--- Quesito proposto ---
Secondo l'estratto sulle sedi protette riportato qui sotto, perché basta che le dimissioni o la risoluzione consensuale vengano formalizzate alla presenza di un sindacalista?

--- Estratto della pagina ---
__________
Le sedi protette, cui fa riferimento la normativa sono:
- sede sindacale;
- Direzione Territoriale del Lavoro;
Per sede sindacale è intesa l’ipotesi in cui il lavoratore pone in essere determinati atti con l’assistenza di un sindacalista di sua fiducia. È quindi sufficiente che la formalizzazione delle dimissioni o della risoluzione consensuale avvenga alla presenza di un sindacalista (con firma depositata alla DTL esclude l’applicazione delle disposizioni di cui all’art. 410 c.c.), in quanto la stessa costituisce garanzia circa la spontaneità e la consapevolezza dell’atto.
La Direzione Territoriale del Lavoro rappresenta la sede protetta a recepire la volontà del lavoratore che liberamente esprime la propria volontà del lavoratore o consensuale di recedere dal contratto, in base al contenuto della nota ministeriale bisogna evidenziare che il funzionario della Direzione del Lavoro dovrà seguire il percorso descritto nella scheda tecnica allegata al D.M. 15 dicembre 2015, richiamato, per i soggetti abilitati, dalla Circ. n. 12/2016 e dunque in tale ipotesi se pur se il lavoratore si presenta con in mano una lettera di dimissioni, questa non avrà alcuna efficacia, atteso che le stesse, dovranno essere fatte soltanto attraverso il modello telematico scaricabile dal sito ministeriale.
La Direzione Territoriale del Lavoro dovrà verificare che la risoluzione avvenga entro i tre anni successivi alla nascita del bambino o all’affido o all’adozione o all’invito a recarsi all’estero per ricevere la proposta di abbinamento, perché in tal caso, la lettera di dimissioni che, in questo caso non va fatta con il modello telematico, segue la precedente via ordinaria, cioè con la procedura di convalida ex art. 55, comma 4, del D.Lgs. n. 151/2001.
Un’altra ipotesi in cui è coinvolta la Direzione territoriale del Lavoro è sempre in tema di risoluzioni consensuali o dimissioni riguarda l’atto di conciliazione avvenuto in sede protetta ex art. 410 c.p.c. in cui ai sensi del comma 7 dell’art. 26 del D.Lgs. n. 151/2015 esclude la procedura telematica ipotizzata dal modello.
Conciliazione presso la Direzione Territoriale del Lavoro
Presso la Direzione Territoriale del Lavoro possono avvenire diverse risoluzioni consensuali tra cui:
- tentativo di conciliazione obbligatorio relativo alla richiesta di un licenziamento per giustificato motivo oggettivo che riguarda i dipendenti di aziende con un organico superiore alle quindici unità assunti prima della data di entrata in vigore del D.Lgs. n. 23/2015 (7 marzo 2015);
- accordi sottoscritti con presentazione delle dimissioni a fronte di un compenso a titolo di incentivo all’esodo;
- le conciliazioni con presentazione delle dimissioni a fronte di un possibile licenziamento di natura disciplinare;
- le risoluzioni anticipate dal rapporto di lavoro a seguito di accordi, anche di natura collettiva, stipulati ai sensi dell’art. 4, commi da 1 a 7-ter della legge n. 92/2012.
__________
--- Dati estratti ---
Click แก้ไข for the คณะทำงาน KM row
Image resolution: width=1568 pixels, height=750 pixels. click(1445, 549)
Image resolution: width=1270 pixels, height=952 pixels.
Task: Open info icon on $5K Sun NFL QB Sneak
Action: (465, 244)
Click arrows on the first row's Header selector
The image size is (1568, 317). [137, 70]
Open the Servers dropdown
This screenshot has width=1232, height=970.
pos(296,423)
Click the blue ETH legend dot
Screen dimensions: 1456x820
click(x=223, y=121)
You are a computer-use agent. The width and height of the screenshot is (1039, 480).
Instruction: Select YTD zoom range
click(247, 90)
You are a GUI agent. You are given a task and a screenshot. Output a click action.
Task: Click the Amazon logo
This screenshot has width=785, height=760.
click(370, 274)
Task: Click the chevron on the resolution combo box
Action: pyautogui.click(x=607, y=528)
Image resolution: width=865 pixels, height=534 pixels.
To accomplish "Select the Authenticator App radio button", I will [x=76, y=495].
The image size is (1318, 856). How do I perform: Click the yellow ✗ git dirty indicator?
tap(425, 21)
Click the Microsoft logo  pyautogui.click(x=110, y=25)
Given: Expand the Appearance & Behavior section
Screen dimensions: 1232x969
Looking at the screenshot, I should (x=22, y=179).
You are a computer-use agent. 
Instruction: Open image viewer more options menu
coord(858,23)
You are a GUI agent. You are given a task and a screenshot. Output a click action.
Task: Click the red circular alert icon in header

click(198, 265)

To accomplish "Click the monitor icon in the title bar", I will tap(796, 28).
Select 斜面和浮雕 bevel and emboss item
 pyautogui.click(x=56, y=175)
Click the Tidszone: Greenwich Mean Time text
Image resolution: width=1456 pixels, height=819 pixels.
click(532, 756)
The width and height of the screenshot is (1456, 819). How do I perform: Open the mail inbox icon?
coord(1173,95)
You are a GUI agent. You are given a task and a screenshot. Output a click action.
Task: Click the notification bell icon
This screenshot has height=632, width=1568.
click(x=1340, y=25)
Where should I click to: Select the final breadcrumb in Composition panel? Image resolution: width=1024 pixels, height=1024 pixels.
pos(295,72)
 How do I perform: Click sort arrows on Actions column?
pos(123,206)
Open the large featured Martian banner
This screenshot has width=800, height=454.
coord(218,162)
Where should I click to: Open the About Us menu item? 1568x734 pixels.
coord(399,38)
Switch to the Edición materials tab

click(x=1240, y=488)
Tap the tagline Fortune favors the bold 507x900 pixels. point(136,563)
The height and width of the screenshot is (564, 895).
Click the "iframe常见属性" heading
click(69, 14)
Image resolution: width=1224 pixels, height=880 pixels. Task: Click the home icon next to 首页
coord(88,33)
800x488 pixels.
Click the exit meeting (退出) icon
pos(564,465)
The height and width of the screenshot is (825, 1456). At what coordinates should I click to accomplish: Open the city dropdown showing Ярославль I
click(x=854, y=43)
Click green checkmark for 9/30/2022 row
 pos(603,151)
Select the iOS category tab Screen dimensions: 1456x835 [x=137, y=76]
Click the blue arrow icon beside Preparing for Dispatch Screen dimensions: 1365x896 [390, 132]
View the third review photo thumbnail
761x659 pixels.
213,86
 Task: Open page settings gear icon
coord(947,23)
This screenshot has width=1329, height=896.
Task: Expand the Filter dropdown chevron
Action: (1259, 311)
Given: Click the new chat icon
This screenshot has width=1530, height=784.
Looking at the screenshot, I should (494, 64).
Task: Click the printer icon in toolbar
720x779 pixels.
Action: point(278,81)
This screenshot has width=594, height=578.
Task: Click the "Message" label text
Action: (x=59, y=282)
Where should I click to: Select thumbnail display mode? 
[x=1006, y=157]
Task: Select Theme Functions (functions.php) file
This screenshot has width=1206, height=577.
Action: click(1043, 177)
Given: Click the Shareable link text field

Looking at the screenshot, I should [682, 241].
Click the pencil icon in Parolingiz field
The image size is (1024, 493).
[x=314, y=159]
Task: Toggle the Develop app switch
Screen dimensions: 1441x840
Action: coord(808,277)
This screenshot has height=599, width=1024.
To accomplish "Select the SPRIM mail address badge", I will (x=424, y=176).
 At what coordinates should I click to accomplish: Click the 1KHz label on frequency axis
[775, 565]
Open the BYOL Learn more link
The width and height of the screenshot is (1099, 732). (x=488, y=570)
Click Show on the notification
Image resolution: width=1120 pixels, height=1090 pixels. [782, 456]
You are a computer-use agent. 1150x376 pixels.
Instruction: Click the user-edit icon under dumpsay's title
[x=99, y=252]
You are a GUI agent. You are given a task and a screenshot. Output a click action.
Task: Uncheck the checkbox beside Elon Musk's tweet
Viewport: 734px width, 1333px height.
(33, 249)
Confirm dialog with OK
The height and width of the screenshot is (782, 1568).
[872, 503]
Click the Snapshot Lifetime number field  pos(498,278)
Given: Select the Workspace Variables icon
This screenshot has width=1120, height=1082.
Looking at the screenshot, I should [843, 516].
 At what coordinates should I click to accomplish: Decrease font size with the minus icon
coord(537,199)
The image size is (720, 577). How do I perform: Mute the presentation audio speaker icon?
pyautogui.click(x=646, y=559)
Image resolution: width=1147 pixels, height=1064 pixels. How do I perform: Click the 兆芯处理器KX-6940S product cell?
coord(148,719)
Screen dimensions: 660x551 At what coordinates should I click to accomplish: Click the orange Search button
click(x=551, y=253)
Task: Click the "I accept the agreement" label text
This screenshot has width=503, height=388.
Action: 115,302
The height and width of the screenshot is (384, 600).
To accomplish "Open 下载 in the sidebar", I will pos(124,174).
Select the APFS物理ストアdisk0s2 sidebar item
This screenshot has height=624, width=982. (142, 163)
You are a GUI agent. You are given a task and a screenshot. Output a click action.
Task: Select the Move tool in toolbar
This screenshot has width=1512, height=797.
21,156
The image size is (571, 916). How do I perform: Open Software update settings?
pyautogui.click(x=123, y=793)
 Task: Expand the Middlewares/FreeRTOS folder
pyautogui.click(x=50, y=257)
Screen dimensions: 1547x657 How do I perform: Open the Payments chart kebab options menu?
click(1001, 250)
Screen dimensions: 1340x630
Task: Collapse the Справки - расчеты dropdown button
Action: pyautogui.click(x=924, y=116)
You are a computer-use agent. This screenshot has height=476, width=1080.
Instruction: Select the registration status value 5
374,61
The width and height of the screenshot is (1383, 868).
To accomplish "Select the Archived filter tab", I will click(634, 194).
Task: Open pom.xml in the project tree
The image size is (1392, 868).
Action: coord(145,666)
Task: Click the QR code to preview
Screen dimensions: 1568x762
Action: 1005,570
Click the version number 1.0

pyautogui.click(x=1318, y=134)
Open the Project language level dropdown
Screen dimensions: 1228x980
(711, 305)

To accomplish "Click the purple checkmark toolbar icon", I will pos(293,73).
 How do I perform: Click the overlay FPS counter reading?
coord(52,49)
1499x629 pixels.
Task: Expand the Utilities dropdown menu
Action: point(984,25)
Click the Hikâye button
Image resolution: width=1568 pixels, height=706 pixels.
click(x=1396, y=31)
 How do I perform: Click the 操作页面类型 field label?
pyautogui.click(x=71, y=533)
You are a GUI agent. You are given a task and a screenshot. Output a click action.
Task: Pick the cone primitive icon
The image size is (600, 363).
__________
--- Soluzione dell'esercizio ---
Perché la presenza del sindacalista costituisce una garanzia circa la spontaneità e la consapevolezza dell'atto.